El 22 de junio el proyecto europeo ha recibido un duro golpe. Un duro golpe que debe ser una ocasión magnífica para comprobar hasta que punto el viejo continente, que tanto ha contribuido en el pasado a humanizar el mundo, necesita actualizar y renovar los valores y los principios que presidieron su fundación. Es verdad, si bien la Unión Europea nació como un espacio de integración económica, no es menos cierto que en el horizonte siempre estaba y está la integración cultural y política que, sin embargo, está siendo preterida a favor del unilateralismo económico y la dictadura del tecnosistema actual. Mientras, millones de europeos, que vibran y sienten como propios esos valores, hoy en el olvido, se encuentran decepcionados ante tanta prepotencia, tanto despotismo y tanto dominio de minorías cómo contemplamos en este tiempo. Es probable que Schuman, De Gasperi o Adenauer se quedaran un tanto sorprendidos por la forma en que Europa evoluciona, por la forma en la que Europa se consume poco a poco a golpe de esta clamorosa ausencia de compromiso radical con los derechos humanos, sobre todo de los desfavorecidos.
Europa, que ha sido el espacio de la libertad, del inconformismo, de la lucha por la verdad, hoy está tomada, salvo excepciones, por una legión de burócratas que, renunciando al alma del europeísmo, se han instalado en un pódium desde el que se ningunean y lesionan derechos fundamentales, que son defendidos o laminados según los intereses de esas minorías que gobiernan a su antojo. El dominio de la dimensión económica sobre la social es otro rasgo que está desestabilizando un ambiente de compromiso con los pobres y desfavorecidos, abandonados a su suerte frente a los nuevos derechos de ciertas minorías que, siendo respetables, han terminado por asaltar las más elementales instituciones sociales garantes de un desarrollo social armónico y abierto al futuro.

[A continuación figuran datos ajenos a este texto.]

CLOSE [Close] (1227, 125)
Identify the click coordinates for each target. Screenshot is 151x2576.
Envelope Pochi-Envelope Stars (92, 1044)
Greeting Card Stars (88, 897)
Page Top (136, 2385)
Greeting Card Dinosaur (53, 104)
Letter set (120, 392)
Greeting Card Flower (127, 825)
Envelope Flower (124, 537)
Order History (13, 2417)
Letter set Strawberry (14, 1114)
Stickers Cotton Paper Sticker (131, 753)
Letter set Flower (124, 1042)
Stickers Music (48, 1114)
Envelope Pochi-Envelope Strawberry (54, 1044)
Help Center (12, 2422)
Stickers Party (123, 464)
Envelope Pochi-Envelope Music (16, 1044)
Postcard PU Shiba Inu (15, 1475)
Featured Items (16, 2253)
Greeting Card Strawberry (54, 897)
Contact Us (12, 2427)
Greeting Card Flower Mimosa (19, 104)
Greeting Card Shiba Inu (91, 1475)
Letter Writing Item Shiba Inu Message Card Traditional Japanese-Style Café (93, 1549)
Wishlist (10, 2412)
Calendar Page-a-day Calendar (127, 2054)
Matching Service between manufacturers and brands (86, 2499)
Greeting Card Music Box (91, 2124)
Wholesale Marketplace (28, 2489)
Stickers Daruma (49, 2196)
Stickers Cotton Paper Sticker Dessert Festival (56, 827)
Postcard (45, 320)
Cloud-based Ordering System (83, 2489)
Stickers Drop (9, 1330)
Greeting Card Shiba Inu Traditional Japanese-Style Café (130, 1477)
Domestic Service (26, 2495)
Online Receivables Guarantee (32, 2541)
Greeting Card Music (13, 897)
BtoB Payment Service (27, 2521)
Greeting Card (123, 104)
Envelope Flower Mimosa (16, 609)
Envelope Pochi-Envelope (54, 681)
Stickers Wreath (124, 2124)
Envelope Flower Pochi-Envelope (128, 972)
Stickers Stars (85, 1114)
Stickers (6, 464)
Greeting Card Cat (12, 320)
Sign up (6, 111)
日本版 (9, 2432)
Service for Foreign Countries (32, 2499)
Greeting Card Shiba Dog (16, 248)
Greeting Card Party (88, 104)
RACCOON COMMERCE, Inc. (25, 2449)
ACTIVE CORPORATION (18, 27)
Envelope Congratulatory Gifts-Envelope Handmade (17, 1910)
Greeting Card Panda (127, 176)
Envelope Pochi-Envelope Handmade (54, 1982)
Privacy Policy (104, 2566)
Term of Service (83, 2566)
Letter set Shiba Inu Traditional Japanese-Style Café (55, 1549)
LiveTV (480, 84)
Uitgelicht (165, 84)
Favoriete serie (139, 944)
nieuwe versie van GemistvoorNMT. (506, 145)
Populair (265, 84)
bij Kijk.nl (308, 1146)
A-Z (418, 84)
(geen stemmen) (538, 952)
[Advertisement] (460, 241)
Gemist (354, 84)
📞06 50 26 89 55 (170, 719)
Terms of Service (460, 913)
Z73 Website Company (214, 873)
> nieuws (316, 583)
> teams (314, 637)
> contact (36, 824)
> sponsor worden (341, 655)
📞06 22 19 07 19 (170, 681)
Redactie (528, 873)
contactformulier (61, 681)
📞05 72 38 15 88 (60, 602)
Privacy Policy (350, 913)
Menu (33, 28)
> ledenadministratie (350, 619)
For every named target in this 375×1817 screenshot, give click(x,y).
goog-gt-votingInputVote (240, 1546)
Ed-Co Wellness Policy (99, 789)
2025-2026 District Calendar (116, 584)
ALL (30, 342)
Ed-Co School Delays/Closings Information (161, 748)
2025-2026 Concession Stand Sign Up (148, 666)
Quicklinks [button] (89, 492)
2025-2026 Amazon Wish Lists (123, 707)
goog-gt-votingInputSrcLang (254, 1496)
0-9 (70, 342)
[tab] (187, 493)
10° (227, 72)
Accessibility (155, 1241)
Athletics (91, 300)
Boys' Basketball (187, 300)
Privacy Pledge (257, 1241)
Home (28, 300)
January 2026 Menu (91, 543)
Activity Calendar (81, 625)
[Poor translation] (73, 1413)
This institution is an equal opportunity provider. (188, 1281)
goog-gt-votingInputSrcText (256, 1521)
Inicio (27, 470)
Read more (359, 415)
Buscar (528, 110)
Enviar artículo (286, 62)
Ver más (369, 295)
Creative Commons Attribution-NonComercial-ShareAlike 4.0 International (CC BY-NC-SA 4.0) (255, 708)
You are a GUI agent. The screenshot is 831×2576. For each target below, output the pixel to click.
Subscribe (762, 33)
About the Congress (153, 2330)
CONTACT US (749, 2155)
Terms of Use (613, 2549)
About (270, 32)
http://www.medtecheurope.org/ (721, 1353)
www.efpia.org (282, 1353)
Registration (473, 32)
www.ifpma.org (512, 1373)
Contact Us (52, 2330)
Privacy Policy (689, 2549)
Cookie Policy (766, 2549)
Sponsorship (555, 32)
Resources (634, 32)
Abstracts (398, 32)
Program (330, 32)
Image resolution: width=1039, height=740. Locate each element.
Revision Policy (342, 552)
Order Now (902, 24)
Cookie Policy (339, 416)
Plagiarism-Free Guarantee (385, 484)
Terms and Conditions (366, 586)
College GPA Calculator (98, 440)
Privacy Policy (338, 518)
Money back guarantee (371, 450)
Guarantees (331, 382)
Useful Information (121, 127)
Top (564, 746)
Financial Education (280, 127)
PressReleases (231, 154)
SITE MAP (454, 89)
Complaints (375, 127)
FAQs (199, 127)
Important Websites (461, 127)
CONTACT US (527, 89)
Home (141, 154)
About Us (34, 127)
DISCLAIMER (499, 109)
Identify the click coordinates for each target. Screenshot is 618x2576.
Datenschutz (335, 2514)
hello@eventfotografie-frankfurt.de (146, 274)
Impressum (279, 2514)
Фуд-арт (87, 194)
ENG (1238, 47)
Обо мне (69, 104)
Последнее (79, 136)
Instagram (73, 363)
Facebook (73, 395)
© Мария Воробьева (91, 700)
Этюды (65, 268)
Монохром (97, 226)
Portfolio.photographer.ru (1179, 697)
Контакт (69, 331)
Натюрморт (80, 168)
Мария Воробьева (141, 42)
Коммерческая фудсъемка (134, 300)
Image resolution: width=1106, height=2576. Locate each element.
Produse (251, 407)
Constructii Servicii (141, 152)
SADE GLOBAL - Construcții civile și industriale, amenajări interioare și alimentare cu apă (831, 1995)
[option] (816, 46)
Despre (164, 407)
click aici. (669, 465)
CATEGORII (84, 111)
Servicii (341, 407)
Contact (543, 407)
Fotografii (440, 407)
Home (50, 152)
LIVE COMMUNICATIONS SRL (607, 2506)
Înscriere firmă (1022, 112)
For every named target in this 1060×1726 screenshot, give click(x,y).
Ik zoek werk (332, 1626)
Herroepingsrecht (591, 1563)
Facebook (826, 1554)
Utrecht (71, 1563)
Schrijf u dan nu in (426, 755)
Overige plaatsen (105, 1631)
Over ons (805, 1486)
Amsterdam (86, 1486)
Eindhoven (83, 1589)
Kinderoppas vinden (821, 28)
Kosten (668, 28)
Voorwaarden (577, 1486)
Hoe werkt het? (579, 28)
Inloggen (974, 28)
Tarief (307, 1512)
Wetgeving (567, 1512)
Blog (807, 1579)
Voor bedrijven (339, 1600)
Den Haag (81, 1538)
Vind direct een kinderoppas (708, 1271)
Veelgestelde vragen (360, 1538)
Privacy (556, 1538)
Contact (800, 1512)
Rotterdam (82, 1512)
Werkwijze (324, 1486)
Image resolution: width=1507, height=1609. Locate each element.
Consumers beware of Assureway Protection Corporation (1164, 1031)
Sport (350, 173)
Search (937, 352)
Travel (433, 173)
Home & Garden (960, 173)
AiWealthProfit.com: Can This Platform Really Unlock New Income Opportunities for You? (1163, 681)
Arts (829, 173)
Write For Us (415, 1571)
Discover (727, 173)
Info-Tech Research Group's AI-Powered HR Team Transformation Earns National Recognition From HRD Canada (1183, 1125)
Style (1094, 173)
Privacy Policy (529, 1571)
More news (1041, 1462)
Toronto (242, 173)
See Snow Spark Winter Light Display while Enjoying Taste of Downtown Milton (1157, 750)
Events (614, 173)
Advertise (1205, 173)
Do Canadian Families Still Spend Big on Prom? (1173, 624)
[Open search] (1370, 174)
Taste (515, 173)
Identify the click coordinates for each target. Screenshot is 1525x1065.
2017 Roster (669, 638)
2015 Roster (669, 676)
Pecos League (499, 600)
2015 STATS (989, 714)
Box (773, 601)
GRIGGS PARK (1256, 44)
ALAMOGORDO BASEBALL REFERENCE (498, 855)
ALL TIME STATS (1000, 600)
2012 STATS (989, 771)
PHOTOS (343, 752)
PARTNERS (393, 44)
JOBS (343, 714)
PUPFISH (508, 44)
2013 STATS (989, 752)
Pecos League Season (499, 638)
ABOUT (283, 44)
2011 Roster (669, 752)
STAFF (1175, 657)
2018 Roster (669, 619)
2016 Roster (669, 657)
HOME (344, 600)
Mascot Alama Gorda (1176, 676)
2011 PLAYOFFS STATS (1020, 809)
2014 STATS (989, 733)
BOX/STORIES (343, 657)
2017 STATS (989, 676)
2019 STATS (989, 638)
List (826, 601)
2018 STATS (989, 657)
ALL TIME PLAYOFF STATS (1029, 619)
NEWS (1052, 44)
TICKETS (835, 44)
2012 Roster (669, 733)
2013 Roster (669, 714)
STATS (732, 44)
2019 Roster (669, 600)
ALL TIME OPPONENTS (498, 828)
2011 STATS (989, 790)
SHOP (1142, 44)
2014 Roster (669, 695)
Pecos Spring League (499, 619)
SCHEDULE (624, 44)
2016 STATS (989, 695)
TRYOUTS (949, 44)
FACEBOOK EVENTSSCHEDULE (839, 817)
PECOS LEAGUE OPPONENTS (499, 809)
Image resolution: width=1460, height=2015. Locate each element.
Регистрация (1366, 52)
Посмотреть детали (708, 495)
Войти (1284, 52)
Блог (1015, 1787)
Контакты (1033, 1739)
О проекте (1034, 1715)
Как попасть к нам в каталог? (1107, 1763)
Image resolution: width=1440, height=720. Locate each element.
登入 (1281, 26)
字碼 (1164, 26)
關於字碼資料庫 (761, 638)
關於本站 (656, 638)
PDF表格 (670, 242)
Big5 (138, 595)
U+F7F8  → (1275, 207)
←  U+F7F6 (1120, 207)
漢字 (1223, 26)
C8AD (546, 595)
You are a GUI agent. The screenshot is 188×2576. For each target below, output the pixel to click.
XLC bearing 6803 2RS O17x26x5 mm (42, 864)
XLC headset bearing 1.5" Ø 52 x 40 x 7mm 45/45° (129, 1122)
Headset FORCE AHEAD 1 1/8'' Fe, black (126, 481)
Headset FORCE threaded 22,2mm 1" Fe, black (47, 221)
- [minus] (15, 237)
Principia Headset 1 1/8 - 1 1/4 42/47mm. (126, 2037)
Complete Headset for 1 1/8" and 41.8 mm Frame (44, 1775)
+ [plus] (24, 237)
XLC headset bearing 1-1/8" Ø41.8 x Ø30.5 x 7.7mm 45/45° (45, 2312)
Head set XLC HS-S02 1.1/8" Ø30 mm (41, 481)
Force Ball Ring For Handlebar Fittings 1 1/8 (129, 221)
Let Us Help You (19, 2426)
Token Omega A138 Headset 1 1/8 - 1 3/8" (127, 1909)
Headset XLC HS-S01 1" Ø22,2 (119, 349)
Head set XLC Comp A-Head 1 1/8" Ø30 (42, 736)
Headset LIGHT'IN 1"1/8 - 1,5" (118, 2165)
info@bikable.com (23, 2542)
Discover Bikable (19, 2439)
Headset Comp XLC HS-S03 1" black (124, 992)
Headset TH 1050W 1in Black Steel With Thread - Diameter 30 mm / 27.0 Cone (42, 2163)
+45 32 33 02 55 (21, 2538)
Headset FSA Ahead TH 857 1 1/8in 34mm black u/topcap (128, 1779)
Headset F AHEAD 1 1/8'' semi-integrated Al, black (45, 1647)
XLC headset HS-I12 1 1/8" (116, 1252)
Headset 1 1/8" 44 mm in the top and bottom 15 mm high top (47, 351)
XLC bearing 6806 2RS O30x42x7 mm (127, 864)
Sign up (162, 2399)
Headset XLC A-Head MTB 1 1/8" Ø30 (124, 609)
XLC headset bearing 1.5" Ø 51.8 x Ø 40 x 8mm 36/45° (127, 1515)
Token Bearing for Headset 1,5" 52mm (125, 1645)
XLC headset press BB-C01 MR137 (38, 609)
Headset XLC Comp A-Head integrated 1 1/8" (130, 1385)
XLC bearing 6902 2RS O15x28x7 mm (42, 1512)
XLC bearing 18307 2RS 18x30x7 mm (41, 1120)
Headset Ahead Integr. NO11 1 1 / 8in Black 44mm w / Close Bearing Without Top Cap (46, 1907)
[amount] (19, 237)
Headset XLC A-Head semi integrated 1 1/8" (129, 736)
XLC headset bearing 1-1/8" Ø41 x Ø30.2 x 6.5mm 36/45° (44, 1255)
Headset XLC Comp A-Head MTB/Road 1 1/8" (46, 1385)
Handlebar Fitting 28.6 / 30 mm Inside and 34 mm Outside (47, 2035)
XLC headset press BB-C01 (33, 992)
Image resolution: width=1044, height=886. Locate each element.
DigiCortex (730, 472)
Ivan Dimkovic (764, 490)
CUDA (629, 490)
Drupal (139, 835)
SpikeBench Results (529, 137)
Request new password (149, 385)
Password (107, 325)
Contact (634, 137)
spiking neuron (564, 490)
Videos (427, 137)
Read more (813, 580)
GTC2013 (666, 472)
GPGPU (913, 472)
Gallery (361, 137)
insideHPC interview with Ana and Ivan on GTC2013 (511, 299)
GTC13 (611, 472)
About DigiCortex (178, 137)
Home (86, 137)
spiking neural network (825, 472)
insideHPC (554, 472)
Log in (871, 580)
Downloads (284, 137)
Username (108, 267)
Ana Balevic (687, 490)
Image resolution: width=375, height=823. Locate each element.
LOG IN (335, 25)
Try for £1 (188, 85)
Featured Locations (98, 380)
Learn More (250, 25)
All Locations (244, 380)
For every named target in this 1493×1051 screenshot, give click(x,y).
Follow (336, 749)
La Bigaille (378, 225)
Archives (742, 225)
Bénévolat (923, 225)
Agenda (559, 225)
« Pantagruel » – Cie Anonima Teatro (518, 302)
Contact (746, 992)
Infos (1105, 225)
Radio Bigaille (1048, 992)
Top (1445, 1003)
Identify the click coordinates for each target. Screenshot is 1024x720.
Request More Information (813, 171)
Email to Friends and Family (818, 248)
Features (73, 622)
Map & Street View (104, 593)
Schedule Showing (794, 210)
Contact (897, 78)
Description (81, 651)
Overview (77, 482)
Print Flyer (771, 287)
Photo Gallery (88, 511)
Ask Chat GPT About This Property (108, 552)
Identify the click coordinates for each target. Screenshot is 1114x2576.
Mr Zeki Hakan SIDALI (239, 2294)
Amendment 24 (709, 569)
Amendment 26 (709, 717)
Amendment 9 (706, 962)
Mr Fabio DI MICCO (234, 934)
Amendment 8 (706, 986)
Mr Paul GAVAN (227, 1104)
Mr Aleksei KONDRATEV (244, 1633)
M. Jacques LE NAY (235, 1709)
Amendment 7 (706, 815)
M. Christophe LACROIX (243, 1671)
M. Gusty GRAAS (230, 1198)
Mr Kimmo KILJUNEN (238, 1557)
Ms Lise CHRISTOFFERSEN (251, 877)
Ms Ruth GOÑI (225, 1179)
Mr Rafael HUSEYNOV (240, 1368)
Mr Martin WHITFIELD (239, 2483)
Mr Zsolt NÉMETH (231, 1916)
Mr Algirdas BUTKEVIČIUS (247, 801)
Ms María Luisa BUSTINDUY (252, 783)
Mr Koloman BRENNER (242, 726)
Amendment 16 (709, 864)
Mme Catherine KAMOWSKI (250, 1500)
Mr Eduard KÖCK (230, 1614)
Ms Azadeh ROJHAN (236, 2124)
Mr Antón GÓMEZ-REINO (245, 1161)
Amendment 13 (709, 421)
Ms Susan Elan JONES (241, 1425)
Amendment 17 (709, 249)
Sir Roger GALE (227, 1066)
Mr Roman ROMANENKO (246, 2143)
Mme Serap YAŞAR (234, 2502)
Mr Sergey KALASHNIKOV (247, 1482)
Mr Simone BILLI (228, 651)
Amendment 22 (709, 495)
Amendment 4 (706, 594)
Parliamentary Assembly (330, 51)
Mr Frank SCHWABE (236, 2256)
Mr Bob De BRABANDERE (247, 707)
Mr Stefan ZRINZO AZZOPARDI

Europa siempre ha sido un continente consciente de la trascendencia y relevancia de la solidaridad, de la sensibilidad social. Sin embargo, hoy el individualismo es de tal calibre y reina con tal señorío, que la adicción al materialismo y al consumismo, hábilmente provocada por los de siempre, impide, cuándo no dificulta, la existencia de cualidades verdaderamente democráticas. En este ambiente, uno a uno van languideciendo todos y cada uno de los valores que hicieron grande a Europa: la libertad, la igualdad, la justicia, la tolerancia o, fundamentalmente, el compromiso con la verdad.
En el colmo del despotismo ilustrado hoy tan de moda, no sólo en las instituciones comunitarias, nos encontramos con que la gente, la ciudadanía, el pueblo, cada vez tiene menos interés en las cuestiones europeas y, cuándo se le da la oportunidad lo manifiesta, tal y como como hemos visto en los referéndums efectuados hasta el momento sobre el proyecto de Constitución europea y en las elecciones últimas al Parlamento europeo. Es decir, la gente no cuenta, lo que cuenta es, valga la redundancia, que la cuenta de resultados de las empresas y el ansia de poder, no importa con qué procedimientos, se multipliquen por más dígitos.
Así, llegamos, es cierto, a una Europa enferma. A una Europa que está reclamando a gritos un nuevo impulso, una refundación urgente. Cómo ha dicho el cineasta polaco Zanussi, si Europa fuera una persona, habría que llevarla al psicólogo porque aunque no se trata de un caso clínico, muestra claros síntomas de desequilibrio: ha perdido sus ilusiones y su confianza en sí misma. Para curarse necesita ser ella misma, recuperar los valores y los principios propios e ir abandonando, poco a poco, los actos y omisiones que la han llevado a la enfermedad. Y para salir de cualquier enfermedad es menester reconocerla y ponerse en manos de un buen médico, algo que, sin embargo, a juzgar por la altanería con que algunos hablan de esta nueva Europa parece todavía algo lejano.
El 22 de junio ha llegado, por si hubiera dudas, un claro diagnóstico. Así no se puede continuar. El problema es que hoy nos faltan estadistas capaces de entender lo que está pasando y lo que hay que hacer para rectificar el rumbo. Estadistas y, por supuesto, un temple y un coraje cívico que, en estos años, se ha arrumbada de forma magistral por las tecnoestructuras dominantes.Ese es el problema.
Jaime Rodríguez-Arana es catedrático de derecho administrativo.